Transverse cervical malformations have been classified into cervical agenesis and cervical dysgenesis[5]. Cervical agenesis is complete absence of the cervix. Cervical dysgenesis is further categorized into cervical fragmentation, cervical fibrous cord and cervical obstruction[5]. Cervical malformations are also described as a spectrum. At one end of this spectrum are patients with a normal uterine body, hypoplastic cervix without a canal and a normal vagina. At the other end of the spectrum are patients with a uterine body, cervical agenesis but without vagina[6]. Conservative surgical management of such challenging conditions has three main goals ; relief of the obstructive symptoms, achievement of satisfactory sexual function and preservation of the uterus for future fertility[1]. Assessment of these three goals requires long term follow-up data which is lacking in literature.

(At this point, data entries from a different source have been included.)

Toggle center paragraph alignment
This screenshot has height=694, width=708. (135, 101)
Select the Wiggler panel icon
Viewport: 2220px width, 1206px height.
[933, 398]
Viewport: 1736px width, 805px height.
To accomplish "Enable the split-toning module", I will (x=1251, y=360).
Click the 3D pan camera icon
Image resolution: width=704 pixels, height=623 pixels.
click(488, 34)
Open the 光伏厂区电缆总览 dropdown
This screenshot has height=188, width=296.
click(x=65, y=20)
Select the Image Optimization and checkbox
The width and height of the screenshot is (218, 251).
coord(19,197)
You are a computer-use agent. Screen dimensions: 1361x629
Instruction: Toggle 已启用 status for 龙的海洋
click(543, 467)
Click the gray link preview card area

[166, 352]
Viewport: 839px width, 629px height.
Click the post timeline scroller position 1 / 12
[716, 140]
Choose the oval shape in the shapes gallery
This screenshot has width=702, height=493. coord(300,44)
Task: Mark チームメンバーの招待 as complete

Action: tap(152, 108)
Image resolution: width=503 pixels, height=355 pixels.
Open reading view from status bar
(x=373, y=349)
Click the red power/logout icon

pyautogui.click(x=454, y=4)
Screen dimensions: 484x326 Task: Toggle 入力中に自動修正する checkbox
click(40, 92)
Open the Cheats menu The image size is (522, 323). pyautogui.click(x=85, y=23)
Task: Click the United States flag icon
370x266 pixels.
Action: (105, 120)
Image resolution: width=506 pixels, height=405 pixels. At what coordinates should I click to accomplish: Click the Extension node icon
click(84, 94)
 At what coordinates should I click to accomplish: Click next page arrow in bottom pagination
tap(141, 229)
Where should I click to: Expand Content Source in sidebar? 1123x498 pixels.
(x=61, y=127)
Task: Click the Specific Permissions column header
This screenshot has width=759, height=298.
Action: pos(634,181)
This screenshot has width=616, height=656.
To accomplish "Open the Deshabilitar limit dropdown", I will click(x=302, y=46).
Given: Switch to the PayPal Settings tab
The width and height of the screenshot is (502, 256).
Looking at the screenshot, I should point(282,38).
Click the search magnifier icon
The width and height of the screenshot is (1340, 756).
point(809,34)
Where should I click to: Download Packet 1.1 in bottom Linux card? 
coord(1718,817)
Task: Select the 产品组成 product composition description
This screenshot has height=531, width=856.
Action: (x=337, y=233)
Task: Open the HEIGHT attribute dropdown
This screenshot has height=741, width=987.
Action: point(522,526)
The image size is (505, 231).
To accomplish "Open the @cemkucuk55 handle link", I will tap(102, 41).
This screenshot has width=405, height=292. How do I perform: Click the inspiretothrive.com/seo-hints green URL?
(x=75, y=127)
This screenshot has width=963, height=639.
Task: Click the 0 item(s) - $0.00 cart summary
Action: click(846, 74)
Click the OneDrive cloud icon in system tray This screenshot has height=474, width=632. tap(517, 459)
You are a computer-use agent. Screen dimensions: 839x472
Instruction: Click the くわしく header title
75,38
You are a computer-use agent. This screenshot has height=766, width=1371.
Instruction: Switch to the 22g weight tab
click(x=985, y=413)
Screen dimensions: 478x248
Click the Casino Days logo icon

In this study we present long term results of conservative surgical management of nine cases of cervical malformations. Seven patients (78%) had cervical agenesis associated with either complete or upper vaginal aplasia while two patients had cervical dysgenesis in form of cervical obstruction with normal vaginal length. This agrees with what was mentioned in literature that cervical agenesis is associated with upper or complete vaginal aplasia in 72% of cases, while in cases of cervical dysgenesis, vaginal aplasia is an unusual finding (3%)[7].
Although all patients had relief of the obstructive symptoms and experienced regular menstrual flow, most of them (78%) experienced progressive stenosis at the site of anastomosis as a result of the natural healing process. This stenosis resulted in recurrence of hematometra which necessitated surgical intervention mainly by dilatation under anaesthesia or reoperation. We reported that the need for first dilatation occurs mainly after 12 months postoperatively in cases who had McIndoe’s vaginoplasty and UVA. Whereas the first dilatation was needed after longer duration (24 and 36 months) in cases who had UVA directly without vaginoplasty. From this observation we recommend performing regular dilatation of the anastomosis site starting from 12 months after the operation and at regular intervals individualized according to the clinical evidence of stenosis. Dilatation should be done by Hegar dilators after diagnostic hysteroscopy which paves the way by hydro-dissection and decreases the risk of false tracking. This agrees with Mikos et al. who recommended performing regular follow-up observation with hysteroscopy to confirm the accessibility of the cervical/ neocervical conduit[1].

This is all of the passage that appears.